Tanguy Ngombo

Al Rayyan Doha
- Position: Small forward

Personal information
- Born: July 18, 1984 (age 41) [disputed] Brazzaville, People's Republic of the Congo
- Listed height: 6 ft 6 in (1.98 m)
- Listed weight: 204 lb (93 kg)

Career information
- NBA draft: 2011: 2nd round, 57th overall pick
- Drafted by: Dallas Mavericks
- Playing career: 2005–2020

Career history
- 2005–2006: Inter Club Brazzaville
- 2006–2020: Al Rayyan
- Stats at Basketball Reference

= Tanguy Ngombo =

Qatari basketball player (born 1984)

Tanguy Alban Harrys Ngombo, often incorrectly written as Targuy Ngombo (born July 18, 1984 [disputed]), is a Congolese–Qatari professional basketball player who plays for Al Rayyan of the Qatari Basketball League. He has represented the Qatari national team in international competition. He was drafted by the Dallas Mavericks with the 57th pick in the 2011 NBA draft. His draft rights were subsequently traded to the Portland Trail Blazers and then to the Minnesota Timberwolves. He is the first Qatari national basketball player to be selected in the NBA draft.

==Career==
Ngombo has played in Qatar since 2006 after playing for the Inter Club Brazzaville in his home nation of the Congo. In 2011, he helped Al Rayyan win the Qatar Basketball League. He led his team in scoring and rebounds, averaging 20.7 points and 8.9 rebounds per game. He then helped Al-Rayyan finish third in the FIBA Asia Champions Cup while averaging 16.3 points per game.

Ngombo has represented the Qatari national team since 2010. He played in the 2010 FIBA Asia Stanković Cup, helping Qatar win the bronze medal. He played in all 7 games and led the team in scoring in every game with an average of 30.0 points per game. He then played for Qatar in the 2010 Asian Games in Guangzhou, China. He played in all 8 games, averaging 19.6 points per game as Qatar finished in 5th place.

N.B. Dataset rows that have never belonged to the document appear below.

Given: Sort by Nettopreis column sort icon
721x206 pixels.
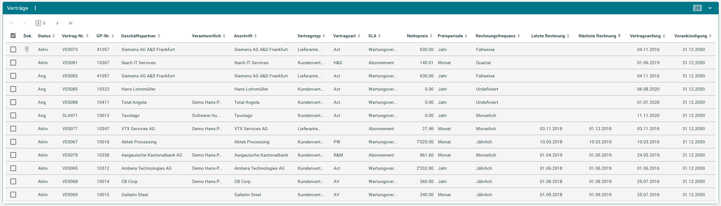Looking at the screenshot, I should 431,36.
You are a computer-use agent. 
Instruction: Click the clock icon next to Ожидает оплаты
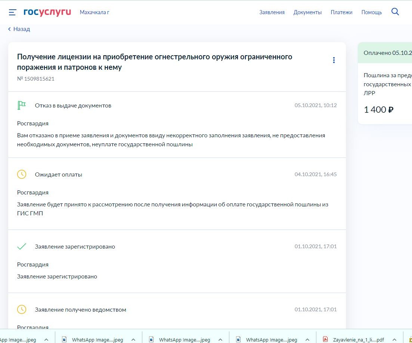pos(22,174)
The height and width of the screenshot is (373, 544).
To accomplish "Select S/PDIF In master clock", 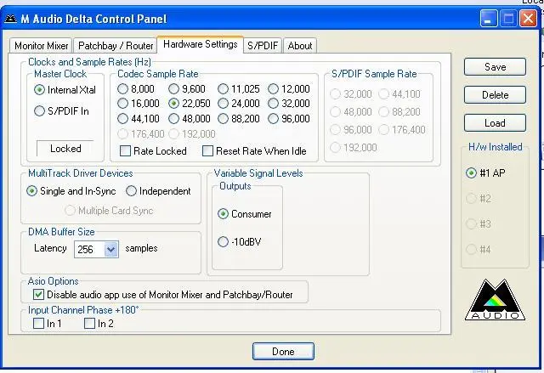I will coord(40,110).
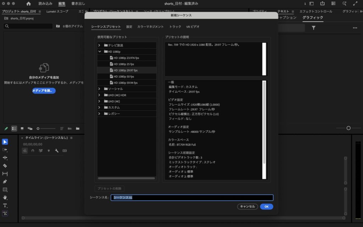Screen dimensions: 363x227
Task: Select the Pen tool
Action: click(5, 182)
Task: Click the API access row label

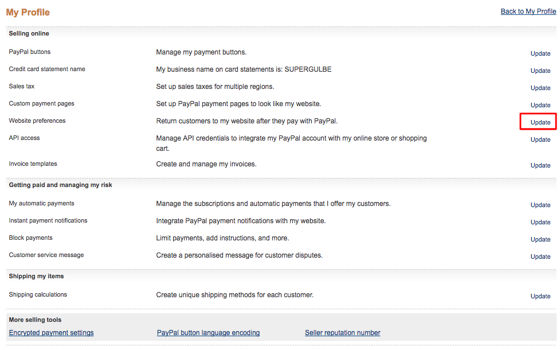Action: point(24,138)
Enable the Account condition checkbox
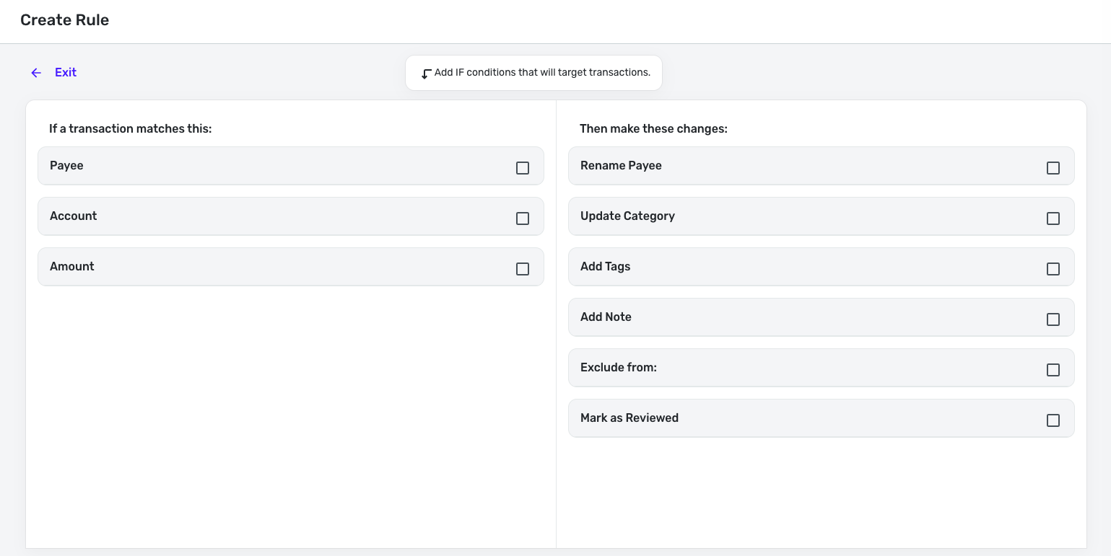 click(523, 219)
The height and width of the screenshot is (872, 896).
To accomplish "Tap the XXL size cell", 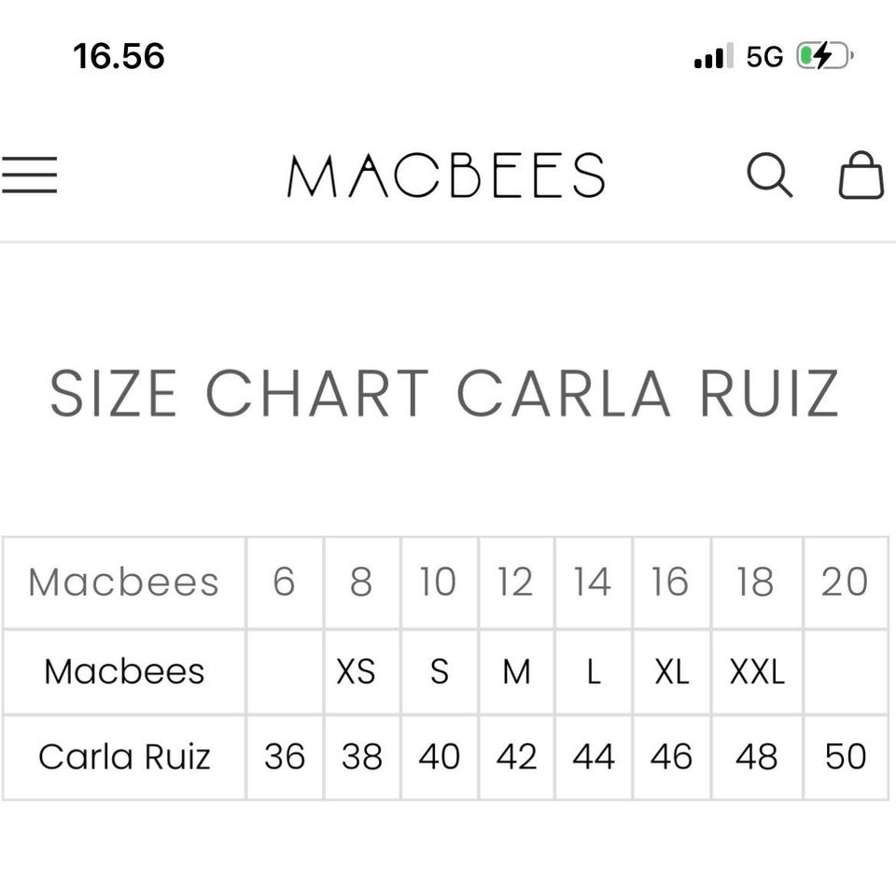I will [x=757, y=671].
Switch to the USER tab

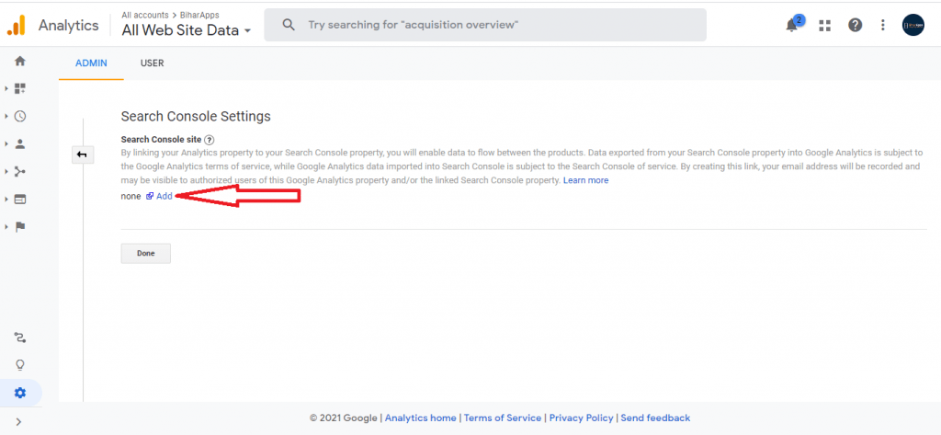coord(152,63)
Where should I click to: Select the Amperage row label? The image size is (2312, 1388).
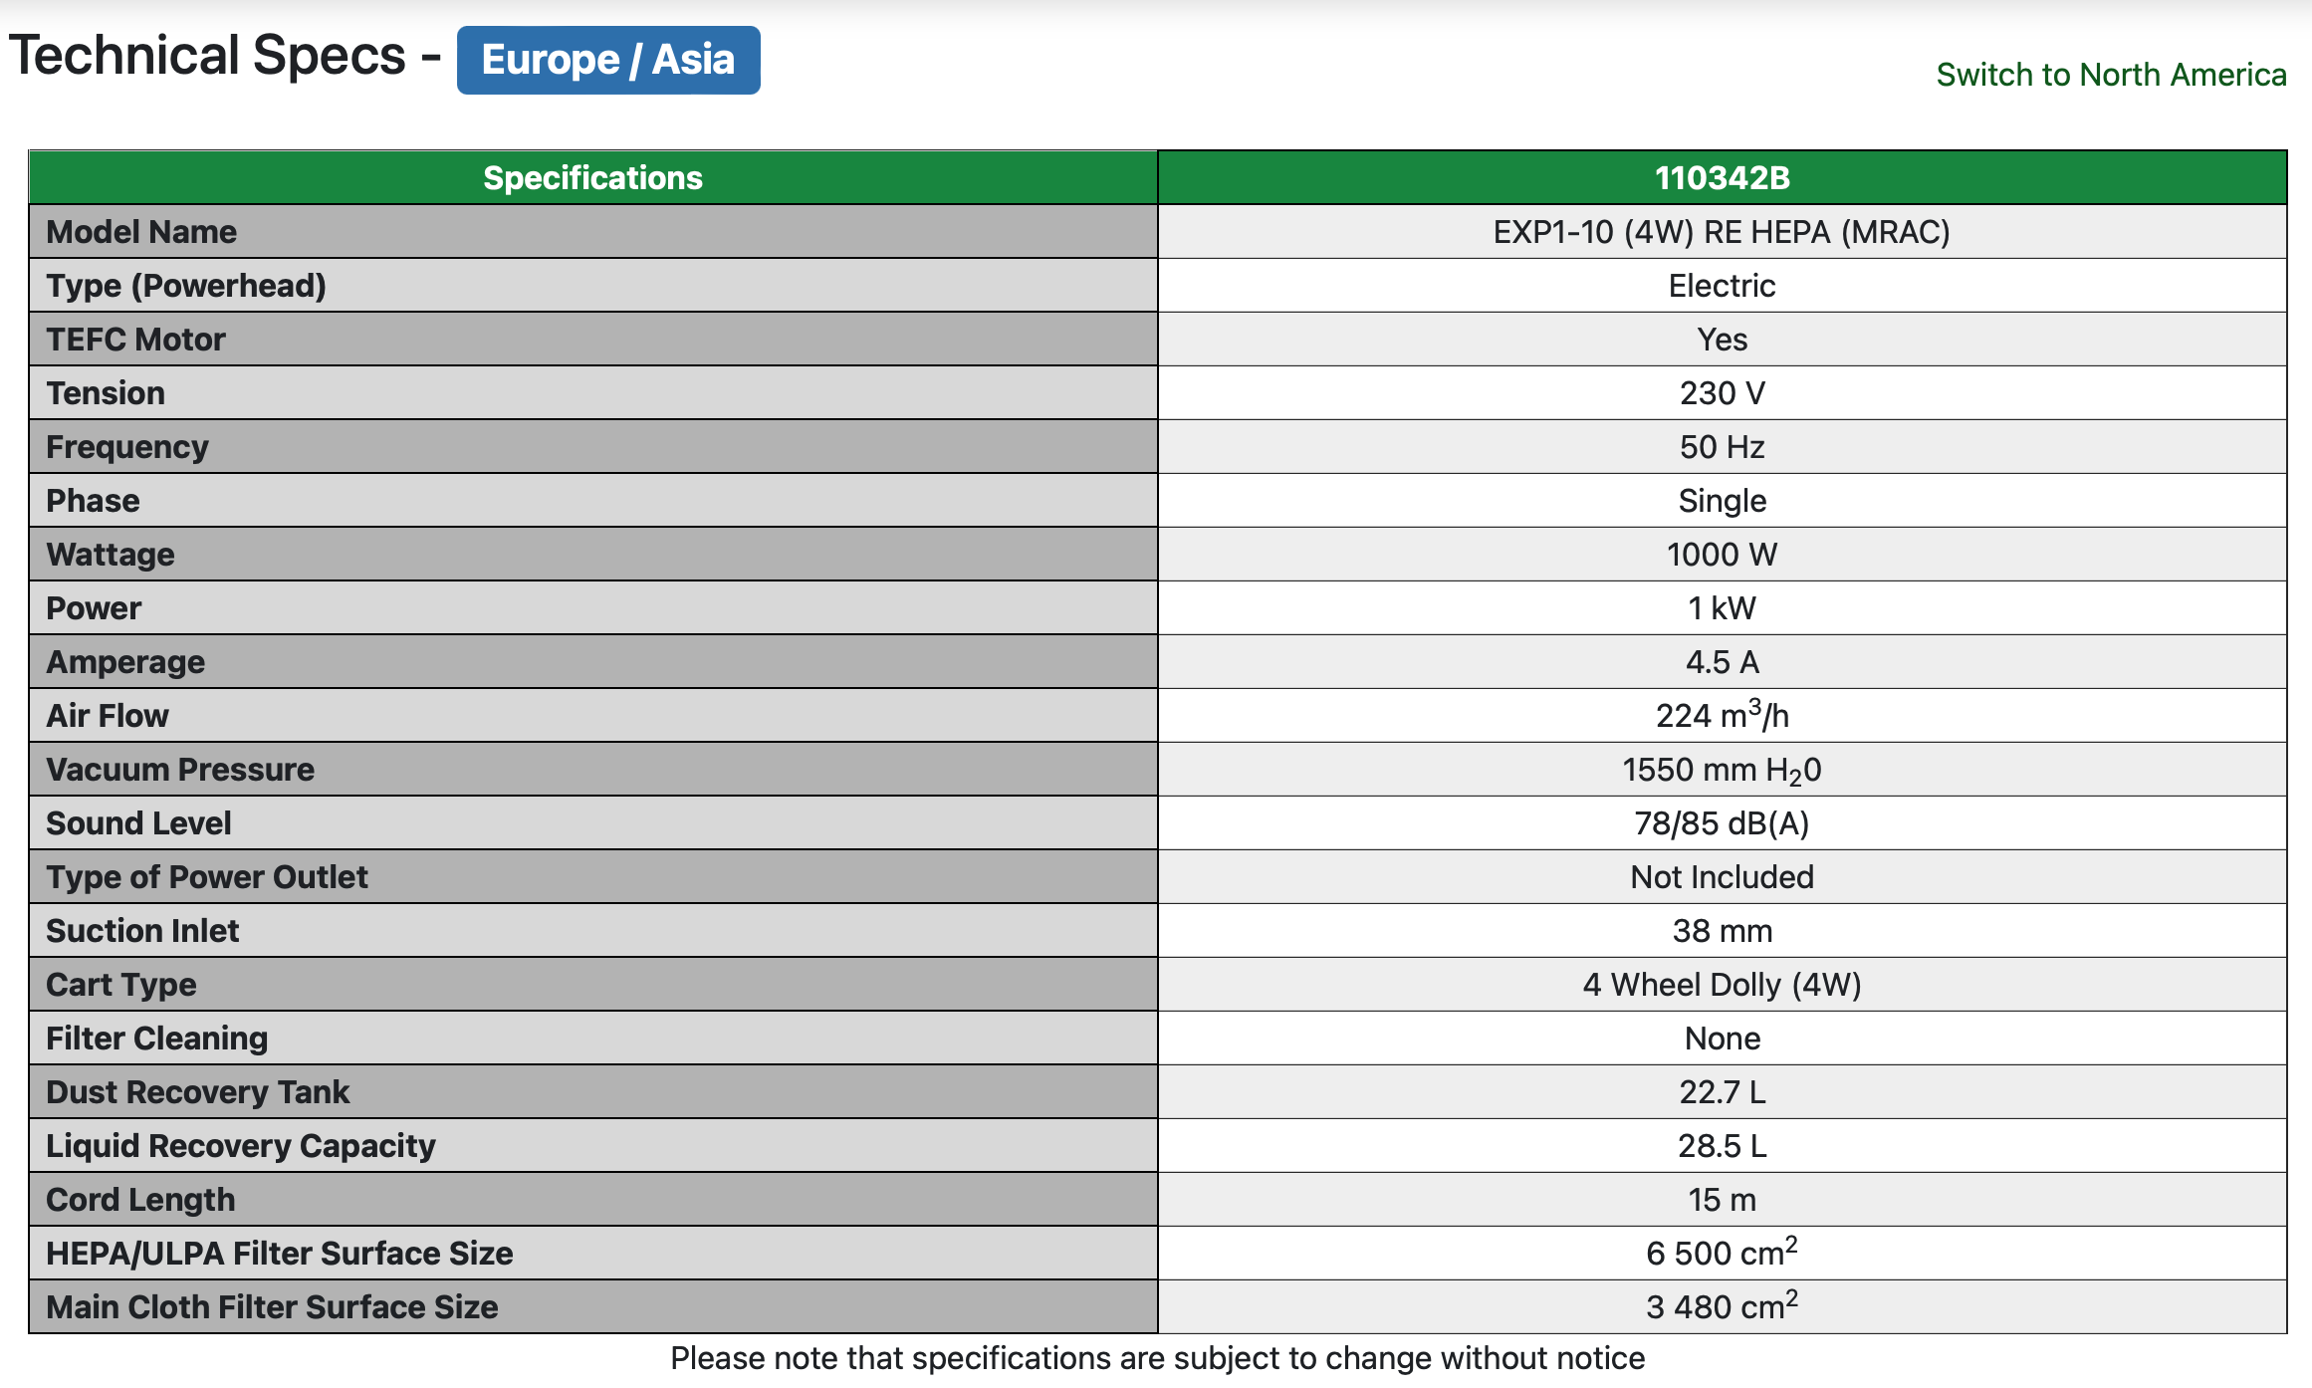125,662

On June 23, 2011, he was drafted by the Dallas Mavericks with the 57th pick in the second round of the 2011 NBA draft. His draft rights were immediately traded to the Portland Trail Blazers as part of a three-team trade with the Denver Nuggets. The Blazers then traded his rights to the Minnesota Timberwolves in exchange for a future second-round pick. His rights were ultimately removed by Minnesota a month after general manager David Kahn was fired and replaced by Flip Saunders.

==Age discrepancy==
In 2005, Ngombo, who was still playing with Congolese team Inter Club Brazzaville, was listed as being born on July 18, 1984, in the 2005 FIBA Africa Clubs Champions Cup. A few years later, he was listed as being born in 1989 by FIBA Asia in the 2010 FIBA Asia Champions Cup, the 2010 FIBA Asia Stanković Cup and the 2010 Asian Games. However, in 2011, FIBA published a piece of contradictory information by listing 1984 as Ngombo's birth year on the Qatar roster for the 2011 FIBA Asia Championship.

At the 2011 NBA draft, he was selected as Targuy Ngombo, who was a soon-to-be 22 year old player born in 1989. After the draft, reports surfaced claiming that Ngombo lied about his name and his birth date and that he was actually born in 1984, which would have made him ineligible for the draft. The NBA rules state that an international player who is over the age of 22 is not eligible for the draft and must be signed as a free agent. Additionally, the use of the name Targuy was a misspelling; he was often listed under that name in several FIBA competitions. His trade to the Timberwolves, which was first reported on the night of the draft, was reportedly being held up for several days because of the age discrepancy.